_Activity_
Your answer must be the line holding "984x1186 pixels." followed by every later line through the end of the entries, exactly as written.

....................

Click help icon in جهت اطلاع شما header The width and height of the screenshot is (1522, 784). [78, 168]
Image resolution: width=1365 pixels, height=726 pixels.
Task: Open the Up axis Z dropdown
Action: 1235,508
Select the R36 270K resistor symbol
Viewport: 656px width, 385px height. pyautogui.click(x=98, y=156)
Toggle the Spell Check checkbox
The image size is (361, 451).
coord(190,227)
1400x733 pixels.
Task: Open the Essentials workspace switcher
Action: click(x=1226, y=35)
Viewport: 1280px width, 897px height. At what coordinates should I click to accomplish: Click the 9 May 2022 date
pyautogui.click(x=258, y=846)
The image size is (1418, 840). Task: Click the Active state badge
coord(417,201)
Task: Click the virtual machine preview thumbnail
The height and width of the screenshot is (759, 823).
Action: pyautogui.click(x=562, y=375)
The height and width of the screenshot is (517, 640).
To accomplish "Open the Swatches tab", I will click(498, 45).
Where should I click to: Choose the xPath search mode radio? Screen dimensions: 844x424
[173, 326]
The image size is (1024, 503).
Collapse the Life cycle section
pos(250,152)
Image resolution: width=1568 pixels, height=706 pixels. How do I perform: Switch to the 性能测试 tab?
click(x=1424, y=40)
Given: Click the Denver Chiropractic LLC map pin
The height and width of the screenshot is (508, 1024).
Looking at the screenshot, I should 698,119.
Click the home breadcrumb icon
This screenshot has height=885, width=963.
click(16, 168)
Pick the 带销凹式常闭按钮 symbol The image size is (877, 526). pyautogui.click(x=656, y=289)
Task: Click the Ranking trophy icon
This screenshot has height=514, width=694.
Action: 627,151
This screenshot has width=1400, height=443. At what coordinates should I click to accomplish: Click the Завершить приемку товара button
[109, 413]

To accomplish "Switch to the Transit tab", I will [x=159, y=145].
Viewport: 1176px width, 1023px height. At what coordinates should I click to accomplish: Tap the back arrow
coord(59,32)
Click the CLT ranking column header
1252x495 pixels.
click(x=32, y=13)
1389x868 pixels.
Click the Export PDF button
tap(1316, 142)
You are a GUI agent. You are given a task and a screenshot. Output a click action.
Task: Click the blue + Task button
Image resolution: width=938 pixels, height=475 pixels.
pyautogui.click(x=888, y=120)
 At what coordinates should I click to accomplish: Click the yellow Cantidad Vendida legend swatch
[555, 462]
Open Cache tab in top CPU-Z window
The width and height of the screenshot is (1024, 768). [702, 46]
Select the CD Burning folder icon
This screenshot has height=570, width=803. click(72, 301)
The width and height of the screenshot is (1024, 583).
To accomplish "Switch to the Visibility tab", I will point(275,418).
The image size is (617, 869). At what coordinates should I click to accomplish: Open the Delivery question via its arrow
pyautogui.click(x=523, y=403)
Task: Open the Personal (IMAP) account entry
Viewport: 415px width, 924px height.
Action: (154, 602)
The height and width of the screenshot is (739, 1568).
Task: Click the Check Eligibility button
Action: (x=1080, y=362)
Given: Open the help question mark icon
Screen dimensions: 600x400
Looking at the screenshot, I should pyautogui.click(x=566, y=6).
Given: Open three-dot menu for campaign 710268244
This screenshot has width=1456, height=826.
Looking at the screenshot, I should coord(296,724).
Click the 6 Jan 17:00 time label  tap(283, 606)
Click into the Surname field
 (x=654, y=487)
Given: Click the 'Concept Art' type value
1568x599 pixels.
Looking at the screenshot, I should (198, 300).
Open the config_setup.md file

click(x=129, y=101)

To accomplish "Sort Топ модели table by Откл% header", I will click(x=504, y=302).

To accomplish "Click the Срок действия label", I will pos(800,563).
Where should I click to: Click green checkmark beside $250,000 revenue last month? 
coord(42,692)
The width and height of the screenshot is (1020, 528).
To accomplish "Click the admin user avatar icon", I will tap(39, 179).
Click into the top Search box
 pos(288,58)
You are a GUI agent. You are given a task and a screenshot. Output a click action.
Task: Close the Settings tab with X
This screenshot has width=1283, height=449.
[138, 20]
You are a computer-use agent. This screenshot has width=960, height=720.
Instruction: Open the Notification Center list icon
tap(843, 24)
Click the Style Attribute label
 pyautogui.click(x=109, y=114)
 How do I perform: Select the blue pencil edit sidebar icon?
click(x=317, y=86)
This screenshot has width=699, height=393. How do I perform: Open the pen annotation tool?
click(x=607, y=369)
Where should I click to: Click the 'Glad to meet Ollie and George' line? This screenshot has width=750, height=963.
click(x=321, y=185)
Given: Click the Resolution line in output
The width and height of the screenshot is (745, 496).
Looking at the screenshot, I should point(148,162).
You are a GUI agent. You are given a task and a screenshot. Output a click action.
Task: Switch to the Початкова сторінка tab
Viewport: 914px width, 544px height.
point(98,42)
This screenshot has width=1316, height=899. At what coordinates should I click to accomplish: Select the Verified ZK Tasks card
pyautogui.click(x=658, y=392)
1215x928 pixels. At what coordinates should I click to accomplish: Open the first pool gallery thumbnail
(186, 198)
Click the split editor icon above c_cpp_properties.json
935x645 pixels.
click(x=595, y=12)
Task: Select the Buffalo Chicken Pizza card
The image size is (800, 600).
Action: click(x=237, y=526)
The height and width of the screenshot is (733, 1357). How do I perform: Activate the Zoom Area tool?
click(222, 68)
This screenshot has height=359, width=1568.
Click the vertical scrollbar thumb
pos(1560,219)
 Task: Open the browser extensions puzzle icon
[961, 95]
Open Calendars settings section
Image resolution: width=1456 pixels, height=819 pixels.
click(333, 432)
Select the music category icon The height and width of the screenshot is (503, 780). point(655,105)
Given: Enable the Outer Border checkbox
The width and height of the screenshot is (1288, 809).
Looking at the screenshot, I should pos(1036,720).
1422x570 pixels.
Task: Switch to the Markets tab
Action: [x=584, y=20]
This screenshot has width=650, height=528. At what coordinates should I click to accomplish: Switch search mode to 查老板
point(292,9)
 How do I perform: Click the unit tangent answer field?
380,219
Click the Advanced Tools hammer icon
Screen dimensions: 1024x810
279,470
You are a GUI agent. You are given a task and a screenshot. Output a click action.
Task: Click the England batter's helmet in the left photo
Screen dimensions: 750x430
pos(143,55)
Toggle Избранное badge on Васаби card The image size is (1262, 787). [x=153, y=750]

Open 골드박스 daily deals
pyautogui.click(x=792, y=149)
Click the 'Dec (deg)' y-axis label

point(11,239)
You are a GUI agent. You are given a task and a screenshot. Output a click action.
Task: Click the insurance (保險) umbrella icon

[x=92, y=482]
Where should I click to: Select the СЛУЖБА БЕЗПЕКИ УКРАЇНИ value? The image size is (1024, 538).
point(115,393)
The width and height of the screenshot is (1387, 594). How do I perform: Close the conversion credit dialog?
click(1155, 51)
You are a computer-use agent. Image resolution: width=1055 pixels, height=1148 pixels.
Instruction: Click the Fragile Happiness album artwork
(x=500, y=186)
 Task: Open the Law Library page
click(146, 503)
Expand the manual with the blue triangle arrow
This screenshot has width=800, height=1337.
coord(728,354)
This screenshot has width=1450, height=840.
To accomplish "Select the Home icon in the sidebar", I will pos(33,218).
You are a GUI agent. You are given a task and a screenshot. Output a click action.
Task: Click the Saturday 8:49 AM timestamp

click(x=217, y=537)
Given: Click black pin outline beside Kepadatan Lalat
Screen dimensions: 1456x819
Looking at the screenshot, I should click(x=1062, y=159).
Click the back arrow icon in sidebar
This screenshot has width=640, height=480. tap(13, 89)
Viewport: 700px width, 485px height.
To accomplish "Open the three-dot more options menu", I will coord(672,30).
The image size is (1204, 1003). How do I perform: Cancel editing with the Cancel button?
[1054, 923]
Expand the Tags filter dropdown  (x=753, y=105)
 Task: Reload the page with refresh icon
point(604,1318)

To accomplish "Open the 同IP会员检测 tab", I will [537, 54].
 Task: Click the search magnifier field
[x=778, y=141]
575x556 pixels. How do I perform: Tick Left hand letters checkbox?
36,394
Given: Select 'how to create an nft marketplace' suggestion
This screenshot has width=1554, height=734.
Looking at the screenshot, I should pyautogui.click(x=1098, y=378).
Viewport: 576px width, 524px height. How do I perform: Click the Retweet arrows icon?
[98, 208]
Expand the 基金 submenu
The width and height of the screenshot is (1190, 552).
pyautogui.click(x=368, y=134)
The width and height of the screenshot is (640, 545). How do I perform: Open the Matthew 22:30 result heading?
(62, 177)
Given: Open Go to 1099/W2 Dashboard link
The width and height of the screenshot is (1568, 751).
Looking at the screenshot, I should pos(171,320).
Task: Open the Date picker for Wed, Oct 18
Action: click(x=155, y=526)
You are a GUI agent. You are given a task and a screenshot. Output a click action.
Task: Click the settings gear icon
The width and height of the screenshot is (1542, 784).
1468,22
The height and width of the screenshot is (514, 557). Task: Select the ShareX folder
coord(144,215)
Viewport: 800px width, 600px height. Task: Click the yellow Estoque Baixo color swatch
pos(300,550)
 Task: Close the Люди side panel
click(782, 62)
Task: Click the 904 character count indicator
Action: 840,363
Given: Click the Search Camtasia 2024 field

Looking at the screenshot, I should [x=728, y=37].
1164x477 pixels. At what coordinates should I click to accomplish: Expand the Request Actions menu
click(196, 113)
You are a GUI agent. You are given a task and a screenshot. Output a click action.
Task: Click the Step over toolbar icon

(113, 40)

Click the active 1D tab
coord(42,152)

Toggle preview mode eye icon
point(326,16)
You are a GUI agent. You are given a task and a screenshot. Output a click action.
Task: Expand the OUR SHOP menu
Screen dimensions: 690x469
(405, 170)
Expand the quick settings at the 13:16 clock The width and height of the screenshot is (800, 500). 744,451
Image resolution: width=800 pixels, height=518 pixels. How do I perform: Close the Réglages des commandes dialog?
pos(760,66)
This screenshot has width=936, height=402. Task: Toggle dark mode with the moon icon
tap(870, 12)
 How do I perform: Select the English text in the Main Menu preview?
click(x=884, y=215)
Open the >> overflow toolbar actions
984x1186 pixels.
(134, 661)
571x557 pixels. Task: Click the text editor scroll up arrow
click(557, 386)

....................

_Task response_
984x1186 pixels.
(134, 661)
571x557 pixels. Task: Click the text editor scroll up arrow
click(557, 386)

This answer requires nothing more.